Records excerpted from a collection
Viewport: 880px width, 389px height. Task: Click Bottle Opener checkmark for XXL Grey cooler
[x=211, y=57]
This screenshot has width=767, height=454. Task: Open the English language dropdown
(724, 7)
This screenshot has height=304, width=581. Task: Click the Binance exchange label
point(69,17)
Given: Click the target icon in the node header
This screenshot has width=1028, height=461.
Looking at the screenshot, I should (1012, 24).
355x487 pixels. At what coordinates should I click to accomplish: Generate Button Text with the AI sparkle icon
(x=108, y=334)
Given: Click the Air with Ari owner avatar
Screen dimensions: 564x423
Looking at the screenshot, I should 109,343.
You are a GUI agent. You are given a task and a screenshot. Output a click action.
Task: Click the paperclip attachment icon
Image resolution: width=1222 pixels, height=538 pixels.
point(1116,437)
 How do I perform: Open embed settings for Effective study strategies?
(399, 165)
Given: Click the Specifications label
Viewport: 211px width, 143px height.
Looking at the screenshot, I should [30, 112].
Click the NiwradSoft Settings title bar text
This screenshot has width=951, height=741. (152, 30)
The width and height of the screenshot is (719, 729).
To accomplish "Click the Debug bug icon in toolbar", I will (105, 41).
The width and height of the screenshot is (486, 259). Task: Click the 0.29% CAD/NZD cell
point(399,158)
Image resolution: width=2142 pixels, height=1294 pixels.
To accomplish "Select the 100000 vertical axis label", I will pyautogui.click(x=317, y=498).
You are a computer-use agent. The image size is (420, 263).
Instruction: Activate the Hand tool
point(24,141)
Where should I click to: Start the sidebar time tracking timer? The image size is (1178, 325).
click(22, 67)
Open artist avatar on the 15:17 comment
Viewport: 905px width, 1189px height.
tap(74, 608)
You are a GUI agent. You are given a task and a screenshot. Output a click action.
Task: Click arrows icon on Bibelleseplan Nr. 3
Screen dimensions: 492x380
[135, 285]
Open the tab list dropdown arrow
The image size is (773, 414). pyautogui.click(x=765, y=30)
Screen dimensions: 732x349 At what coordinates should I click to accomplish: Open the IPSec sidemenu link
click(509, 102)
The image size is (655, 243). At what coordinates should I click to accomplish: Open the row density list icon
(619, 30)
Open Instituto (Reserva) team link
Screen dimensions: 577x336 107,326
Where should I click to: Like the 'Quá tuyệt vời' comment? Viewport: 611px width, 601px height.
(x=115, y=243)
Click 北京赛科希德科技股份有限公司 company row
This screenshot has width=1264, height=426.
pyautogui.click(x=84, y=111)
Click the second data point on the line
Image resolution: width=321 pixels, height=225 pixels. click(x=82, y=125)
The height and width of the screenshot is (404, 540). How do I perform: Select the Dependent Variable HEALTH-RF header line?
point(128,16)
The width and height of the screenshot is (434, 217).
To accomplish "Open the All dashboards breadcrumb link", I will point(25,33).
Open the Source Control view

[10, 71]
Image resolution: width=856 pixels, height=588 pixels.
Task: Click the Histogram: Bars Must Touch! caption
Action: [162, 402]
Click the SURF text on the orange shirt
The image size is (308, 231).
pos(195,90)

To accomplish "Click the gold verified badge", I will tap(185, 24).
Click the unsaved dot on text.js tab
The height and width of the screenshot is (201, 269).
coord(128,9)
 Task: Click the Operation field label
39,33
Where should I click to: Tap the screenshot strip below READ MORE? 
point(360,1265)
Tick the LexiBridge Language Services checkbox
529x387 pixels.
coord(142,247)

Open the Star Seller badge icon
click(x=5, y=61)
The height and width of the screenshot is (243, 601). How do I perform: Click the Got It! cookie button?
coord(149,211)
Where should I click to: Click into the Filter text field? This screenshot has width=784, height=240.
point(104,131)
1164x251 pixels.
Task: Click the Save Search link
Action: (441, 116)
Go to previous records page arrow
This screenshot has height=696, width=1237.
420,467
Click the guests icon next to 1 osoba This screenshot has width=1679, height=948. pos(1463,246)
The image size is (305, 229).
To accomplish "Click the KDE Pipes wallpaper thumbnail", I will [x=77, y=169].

Exercise directions
Write out all the data again, exactly as it appears.

Exercise solution
Viewport: 880px width, 389px height. Task: Click Bottle Opener checkmark for XXL Grey cooler
[x=211, y=57]
This screenshot has width=767, height=454. Task: Open the English language dropdown
(724, 7)
This screenshot has height=304, width=581. Task: Click the Binance exchange label
point(69,17)
Given: Click the target icon in the node header
This screenshot has width=1028, height=461.
Looking at the screenshot, I should (1012, 24).
355x487 pixels. At what coordinates should I click to accomplish: Generate Button Text with the AI sparkle icon
(x=108, y=334)
Given: Click the Air with Ari owner avatar
Screen dimensions: 564x423
Looking at the screenshot, I should 109,343.
You are a GUI agent. You are given a task and a screenshot. Output a click action.
Task: Click the paperclip attachment icon
Image resolution: width=1222 pixels, height=538 pixels.
point(1116,437)
 How do I perform: Open embed settings for Effective study strategies?
(399, 165)
Given: Click the Specifications label
Viewport: 211px width, 143px height.
Looking at the screenshot, I should [30, 112].
Click the NiwradSoft Settings title bar text
This screenshot has width=951, height=741. (152, 30)
The width and height of the screenshot is (719, 729).
To accomplish "Click the Debug bug icon in toolbar", I will (105, 41).
The width and height of the screenshot is (486, 259). Task: Click the 0.29% CAD/NZD cell
point(399,158)
Image resolution: width=2142 pixels, height=1294 pixels.
To accomplish "Select the 100000 vertical axis label", I will pyautogui.click(x=317, y=498).
You are a computer-use agent. The image size is (420, 263).
Instruction: Activate the Hand tool
point(24,141)
Where should I click to: Start the sidebar time tracking timer? The image size is (1178, 325).
click(22, 67)
Open artist avatar on the 15:17 comment
Viewport: 905px width, 1189px height.
tap(74, 608)
You are a GUI agent. You are given a task and a screenshot. Output a click action.
Task: Click arrows icon on Bibelleseplan Nr. 3
Screen dimensions: 492x380
[135, 285]
Open the tab list dropdown arrow
The image size is (773, 414). pyautogui.click(x=765, y=30)
Screen dimensions: 732x349 At what coordinates should I click to accomplish: Open the IPSec sidemenu link
click(509, 102)
The image size is (655, 243). At what coordinates should I click to accomplish: Open the row density list icon
(619, 30)
Open Instituto (Reserva) team link
Screen dimensions: 577x336 107,326
Where should I click to: Like the 'Quá tuyệt vời' comment? Viewport: 611px width, 601px height.
(x=115, y=243)
Click 北京赛科希德科技股份有限公司 company row
This screenshot has width=1264, height=426.
pyautogui.click(x=84, y=111)
Click the second data point on the line
Image resolution: width=321 pixels, height=225 pixels. click(x=82, y=125)
The height and width of the screenshot is (404, 540). How do I perform: Select the Dependent Variable HEALTH-RF header line?
point(128,16)
The width and height of the screenshot is (434, 217).
To accomplish "Open the All dashboards breadcrumb link", I will point(25,33).
Open the Source Control view

[10, 71]
Image resolution: width=856 pixels, height=588 pixels.
Task: Click the Histogram: Bars Must Touch! caption
Action: [162, 402]
Click the SURF text on the orange shirt
The image size is (308, 231).
pos(195,90)

To accomplish "Click the gold verified badge", I will tap(185, 24).
Click the unsaved dot on text.js tab
The height and width of the screenshot is (201, 269).
coord(128,9)
 Task: Click the Operation field label
39,33
Where should I click to: Tap the screenshot strip below READ MORE? 
point(360,1265)
Tick the LexiBridge Language Services checkbox
529x387 pixels.
coord(142,247)

Open the Star Seller badge icon
click(x=5, y=61)
The height and width of the screenshot is (243, 601). How do I perform: Click the Got It! cookie button?
coord(149,211)
Where should I click to: Click into the Filter text field? This screenshot has width=784, height=240.
point(104,131)
1164x251 pixels.
Task: Click the Save Search link
Action: (441, 116)
Go to previous records page arrow
This screenshot has height=696, width=1237.
420,467
Click the guests icon next to 1 osoba This screenshot has width=1679, height=948. pos(1463,246)
The image size is (305, 229).
To accomplish "Click the KDE Pipes wallpaper thumbnail", I will [x=77, y=169].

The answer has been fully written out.